KORANPENELEH.ID – Awal tahun 2025, Mahkamah Konstitusi memberikan angin segar bagi banyak orang, terutama mereka yang berencana menjadi kontestan dalam pemilihan presiden mendatang. Hal itu dipastikan setelah MK mengabulkan permohonan pengujian presidential threshold melalui melalui putusan MK No.62/PUU-XXII/2024 pada hari Kamis (02/01) lalu.

Secara tegas, para hakim MK yang bersidang menyatakan presidential threshold dinyatakan inkonstitusional, atau tidak sejalan dengan konstitusi yang dianut oleh pemerintah republik Indonesia. Sebagaimana kita ketahui, bahwa syarat presidential threshold sebesar 20 persen yang sebelumnya berlaku ini menjadi hambatan utama bagi partai politik untuk mencalonkan presiden dan wakil presiden pilihan mereka sendiri.

Fenomena itu terlihat dalam Pilpres 2014 dan 2019 lalu yang hanya memunculkan dua paslon, sehingga tak jarang polarisasi yang dihasilkan dari kontestasi ini begitu dahsyat hingga masuk ke relung kehidupan masyarakat yang terdalam. Sebut saja bagaimana pertemanan atau pernikahan bisa retak begitu saja hanya karena perbedaan politik lima tahunan itu terjadi di kehidupan nyata.

Keputusan ini ibarat kabar baik yang datang di tengah gempuran berita buruk yang datang dari penyelenggara pemerintah. Meskipun demikian, konsekuensi dari putusan ini juga bukan tanpa resiko. Dengan dihapuskannya presidential threshold, tak menutup kemungkinan munculnya lebih dari lima pasangan calon (paslon) yang bisa berkontestasi dalam Pilpres 2029 nanti.

Baca juga: Kongres II Aktivis Peneleh Segera Diselenggarakan: Meneguhkan Kembali Jangkar Kebudayaan dan Peran Penting Pendidikan bagi Masa Depan Indonesia

Gugatan mengenai presidential threshold yang akhirnya dikabulkan ini datang dari empat mahasiswa asal UIN Sunan Kalijaga Yogyakarta, yakni Enika Maya Oktavia, Rizki Maulana Syafei, Faisal Nasirul Haq, dan Tsalis Khoirul Fatna.
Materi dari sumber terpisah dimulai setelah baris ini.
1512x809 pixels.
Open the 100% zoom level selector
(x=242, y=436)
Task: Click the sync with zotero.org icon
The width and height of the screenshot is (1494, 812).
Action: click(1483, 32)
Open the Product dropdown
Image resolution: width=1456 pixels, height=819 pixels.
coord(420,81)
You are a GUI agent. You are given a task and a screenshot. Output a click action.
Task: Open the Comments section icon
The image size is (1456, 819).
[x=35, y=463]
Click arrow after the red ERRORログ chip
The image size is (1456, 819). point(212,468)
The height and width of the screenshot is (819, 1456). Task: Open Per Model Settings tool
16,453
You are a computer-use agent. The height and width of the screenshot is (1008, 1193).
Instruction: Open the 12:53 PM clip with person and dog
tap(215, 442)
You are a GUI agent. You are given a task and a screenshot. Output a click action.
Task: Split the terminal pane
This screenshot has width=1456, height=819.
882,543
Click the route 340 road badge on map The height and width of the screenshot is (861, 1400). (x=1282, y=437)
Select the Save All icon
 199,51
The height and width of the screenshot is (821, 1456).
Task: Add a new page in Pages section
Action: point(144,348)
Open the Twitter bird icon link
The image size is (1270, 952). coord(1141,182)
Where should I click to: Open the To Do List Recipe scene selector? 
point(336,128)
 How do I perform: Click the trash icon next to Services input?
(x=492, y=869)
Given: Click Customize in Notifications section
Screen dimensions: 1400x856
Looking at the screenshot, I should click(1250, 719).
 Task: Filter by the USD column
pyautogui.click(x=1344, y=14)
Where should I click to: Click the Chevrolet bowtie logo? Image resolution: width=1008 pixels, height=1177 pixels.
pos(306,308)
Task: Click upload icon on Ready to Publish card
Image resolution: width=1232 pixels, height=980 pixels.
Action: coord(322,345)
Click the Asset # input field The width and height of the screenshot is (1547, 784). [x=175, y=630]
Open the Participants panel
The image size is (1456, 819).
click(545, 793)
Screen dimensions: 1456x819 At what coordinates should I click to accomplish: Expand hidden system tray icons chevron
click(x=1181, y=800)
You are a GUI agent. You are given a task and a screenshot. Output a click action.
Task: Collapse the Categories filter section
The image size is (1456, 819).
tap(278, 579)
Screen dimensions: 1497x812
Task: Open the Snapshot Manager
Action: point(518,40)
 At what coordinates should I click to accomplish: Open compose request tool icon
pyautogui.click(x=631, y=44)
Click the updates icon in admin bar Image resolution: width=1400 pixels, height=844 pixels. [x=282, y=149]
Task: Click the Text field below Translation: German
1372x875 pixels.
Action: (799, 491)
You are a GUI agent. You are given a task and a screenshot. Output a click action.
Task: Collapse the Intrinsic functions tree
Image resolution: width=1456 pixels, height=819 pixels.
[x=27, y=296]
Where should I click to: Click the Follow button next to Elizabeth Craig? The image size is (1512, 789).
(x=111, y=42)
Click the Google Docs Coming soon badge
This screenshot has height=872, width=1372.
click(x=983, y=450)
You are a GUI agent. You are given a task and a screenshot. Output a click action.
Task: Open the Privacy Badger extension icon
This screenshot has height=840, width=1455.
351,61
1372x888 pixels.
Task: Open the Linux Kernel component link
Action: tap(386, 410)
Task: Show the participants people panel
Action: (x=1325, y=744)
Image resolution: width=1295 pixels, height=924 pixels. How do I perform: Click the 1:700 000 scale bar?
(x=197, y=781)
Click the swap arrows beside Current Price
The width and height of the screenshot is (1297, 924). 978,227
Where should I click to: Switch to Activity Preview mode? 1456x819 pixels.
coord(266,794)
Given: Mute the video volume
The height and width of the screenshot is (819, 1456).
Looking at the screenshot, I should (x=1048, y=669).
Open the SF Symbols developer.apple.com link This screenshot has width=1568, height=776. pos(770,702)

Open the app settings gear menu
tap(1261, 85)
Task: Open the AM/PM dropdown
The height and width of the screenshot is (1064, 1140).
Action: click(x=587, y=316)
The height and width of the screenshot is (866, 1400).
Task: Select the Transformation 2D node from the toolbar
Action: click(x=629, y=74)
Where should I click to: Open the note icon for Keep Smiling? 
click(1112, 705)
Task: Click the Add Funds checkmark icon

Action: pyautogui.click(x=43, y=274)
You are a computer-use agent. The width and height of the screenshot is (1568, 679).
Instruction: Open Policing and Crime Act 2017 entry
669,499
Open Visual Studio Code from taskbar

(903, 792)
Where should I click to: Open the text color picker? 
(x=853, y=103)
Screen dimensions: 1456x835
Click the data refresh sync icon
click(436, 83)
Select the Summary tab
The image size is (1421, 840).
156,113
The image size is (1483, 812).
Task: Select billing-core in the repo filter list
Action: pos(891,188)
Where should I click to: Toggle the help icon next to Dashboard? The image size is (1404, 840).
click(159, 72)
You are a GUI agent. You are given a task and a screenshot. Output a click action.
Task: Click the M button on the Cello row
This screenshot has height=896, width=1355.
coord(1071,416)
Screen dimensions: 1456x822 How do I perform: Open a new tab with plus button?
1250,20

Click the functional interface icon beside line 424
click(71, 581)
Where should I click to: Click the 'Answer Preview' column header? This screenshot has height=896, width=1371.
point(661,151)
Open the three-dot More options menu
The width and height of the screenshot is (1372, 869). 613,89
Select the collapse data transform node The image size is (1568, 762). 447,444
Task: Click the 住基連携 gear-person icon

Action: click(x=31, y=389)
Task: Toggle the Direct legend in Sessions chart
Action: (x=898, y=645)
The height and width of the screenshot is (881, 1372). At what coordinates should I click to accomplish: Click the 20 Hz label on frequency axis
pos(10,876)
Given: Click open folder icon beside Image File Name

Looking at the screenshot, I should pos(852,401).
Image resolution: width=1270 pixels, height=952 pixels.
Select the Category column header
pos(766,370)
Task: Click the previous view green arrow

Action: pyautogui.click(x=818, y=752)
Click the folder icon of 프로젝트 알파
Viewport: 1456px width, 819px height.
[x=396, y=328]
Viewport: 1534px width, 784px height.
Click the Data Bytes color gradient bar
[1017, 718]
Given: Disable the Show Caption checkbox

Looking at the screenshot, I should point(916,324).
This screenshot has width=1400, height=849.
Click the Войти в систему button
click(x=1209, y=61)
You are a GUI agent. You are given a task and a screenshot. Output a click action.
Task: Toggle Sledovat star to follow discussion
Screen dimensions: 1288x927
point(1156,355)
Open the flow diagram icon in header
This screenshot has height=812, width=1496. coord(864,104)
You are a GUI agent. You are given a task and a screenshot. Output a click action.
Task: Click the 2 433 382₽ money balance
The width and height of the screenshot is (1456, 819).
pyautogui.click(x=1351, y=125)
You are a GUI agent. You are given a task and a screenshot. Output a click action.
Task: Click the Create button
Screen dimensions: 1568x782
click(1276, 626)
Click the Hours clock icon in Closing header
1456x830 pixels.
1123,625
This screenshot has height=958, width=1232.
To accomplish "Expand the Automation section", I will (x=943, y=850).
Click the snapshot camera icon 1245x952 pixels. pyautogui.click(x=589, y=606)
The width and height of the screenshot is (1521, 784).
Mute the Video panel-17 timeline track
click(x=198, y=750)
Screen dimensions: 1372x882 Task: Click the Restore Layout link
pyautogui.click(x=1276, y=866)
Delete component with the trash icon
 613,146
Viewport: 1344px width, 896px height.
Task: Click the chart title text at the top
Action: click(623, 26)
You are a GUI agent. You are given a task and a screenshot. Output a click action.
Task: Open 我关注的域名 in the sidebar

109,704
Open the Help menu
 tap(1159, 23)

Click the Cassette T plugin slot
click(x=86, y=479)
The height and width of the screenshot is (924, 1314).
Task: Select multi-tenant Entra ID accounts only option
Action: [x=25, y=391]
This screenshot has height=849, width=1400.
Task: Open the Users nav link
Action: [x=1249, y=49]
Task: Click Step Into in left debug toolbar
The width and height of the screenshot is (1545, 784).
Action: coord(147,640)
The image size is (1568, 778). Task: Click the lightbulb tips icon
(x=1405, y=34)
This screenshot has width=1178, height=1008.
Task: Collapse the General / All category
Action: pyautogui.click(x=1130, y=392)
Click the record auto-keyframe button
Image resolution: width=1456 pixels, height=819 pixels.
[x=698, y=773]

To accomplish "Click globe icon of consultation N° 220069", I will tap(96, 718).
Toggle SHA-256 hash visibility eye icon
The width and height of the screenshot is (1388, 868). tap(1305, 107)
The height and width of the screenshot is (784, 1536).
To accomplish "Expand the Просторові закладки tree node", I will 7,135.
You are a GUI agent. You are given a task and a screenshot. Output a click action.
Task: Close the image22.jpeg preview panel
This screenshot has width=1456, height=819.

Keempatnya bersal dari fakultas syariah dengan konsentrasi studi hukum Islam.

Apresiasi layak diberikan kepada empat mahasiswa yang berani menguji kebijakan yang telah terbukti menjadi batu sandungan banyak orang dalam mendapatkan haknya untuk dicalonkan sebagai seorang presiden. Mereka bahkan tidak menggunakan pengacara dalam proses pelayangan gugatan yang diajukan. Mengenai legal standing yang dipilih pun diputuskan secara bersama, yakni sebagai subjek demoktasi, bukan objek demokrasi.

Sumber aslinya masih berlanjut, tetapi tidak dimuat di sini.